Ahora siguen pobres y  muchos han perdido lo poco que tenían: su gente.  Ahora siguen pobres, ¿más?, lo nuevo es que ahora son una población damnificada. Su pobreza, su hambre, su situación cotidianamente injusta no bastaron para salir en la tele, para ser noticia.

Sí el temblor. En todas las teles del mundo. Parece que de manera inconsciente, nos de miedo aquello que nos puede pasar a todos. ¿Quién se libra de un terremoto así? Parece que, de manera inconsciente, pensemos que la pobreza es cosa de otros, de los de allá, de los de allí, de los de lejos. Sin caer en que nadie, NADIE elige el lugar donde nació y que eso precisamente, aquello que no se elige, es lo que más limita el desarrollo normal de una vida. Sin caer, tampoco, con ojos cerrados o vendados, en que la pobreza está aquí, que la pobreza parece un huracán vuelto vendaval y que ya levanta por los aires a muchas familias.

Damos dinero, mandamos aviones cargados de comida, ocupamos nuestro tiempo en hablar en cómo actuar para apagar el hambre de ahora, que es igual y tan urgente como la de antes. Pero de aquí a unos días, Haití ya no ocupará nuestras comidas o cenas frente a la pantalla. En nuestras conversaciones aguantará un poco más, pero poco. Si acaso al año nos darán un reportaje en Informe Semanal de cómo fue y alguna historia de algún superviviente. Sin embargo, la pobreza seguirá allí y la ayuda será sustituida por el olvido global, por el silencio, por las no visitas de la ONU ni representantes de nada, a no ser que haya que inaugurar algo. Lamentablemente, no se olvidarán aquellas empresas y gobiernos cada vez más frecuentes que en cada desgracia ven un harto negocio. El negocio de la reconstrucción, que en este caso será poco lo que hay que reconstruir y mucho lo que hay que construir. Ojalá me equivoque en todo. Pero en casos así me cuesta soñar.

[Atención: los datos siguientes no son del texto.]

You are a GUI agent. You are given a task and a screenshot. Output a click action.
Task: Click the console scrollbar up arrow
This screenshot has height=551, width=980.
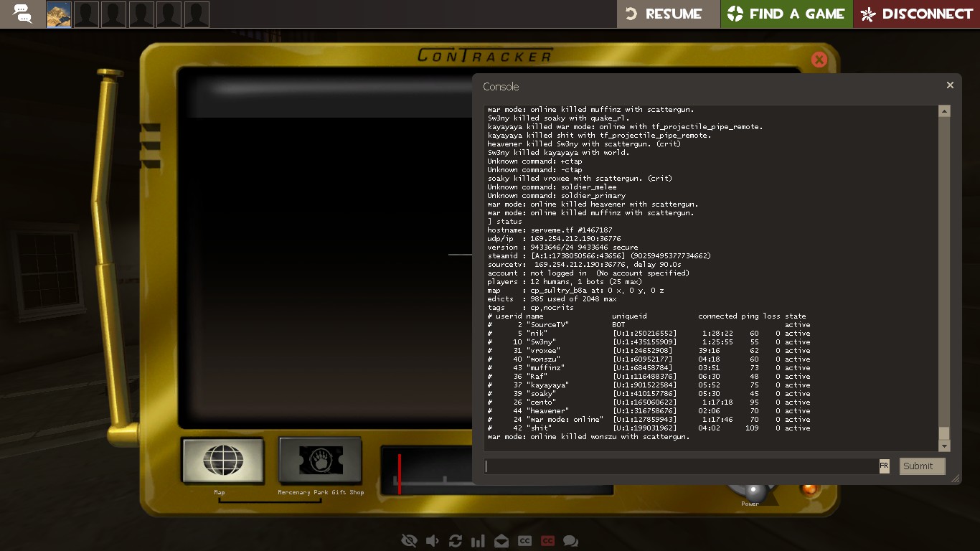(x=944, y=111)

Hay más países pobres. Tan pobres como Haití ahora, pero disimulan su pobreza como lo hacían en aquella tierra: con casas de chapa, tablones, barro el que más, y sonrisas amplias como la esperanza. ¿Les hará falta un terremoto para fijarnos en su situación?


Os dejo con los trabajos de Eneko y Galeano sobre este trozo de tierra tan bella como abusada.

La humillación imperdonable


En 1803 los negros de Haití propinaron tremenda paliza a las tropas de Napoleón Bonaparte, y Europa no perdonó jamás esta humillación infligida a la raza blanca. Haití fue el primer país libre de las Américas. Estados Unidos había conquistado antes su independencia, pero tenía medio millón de esclavos trabajando en las plantaciones de algodón y de tabaco. Jefferson, que era dueño de esclavos, decía que todos los hombres son iguales, pero también decía que los negros han sido, son y serán inferiores.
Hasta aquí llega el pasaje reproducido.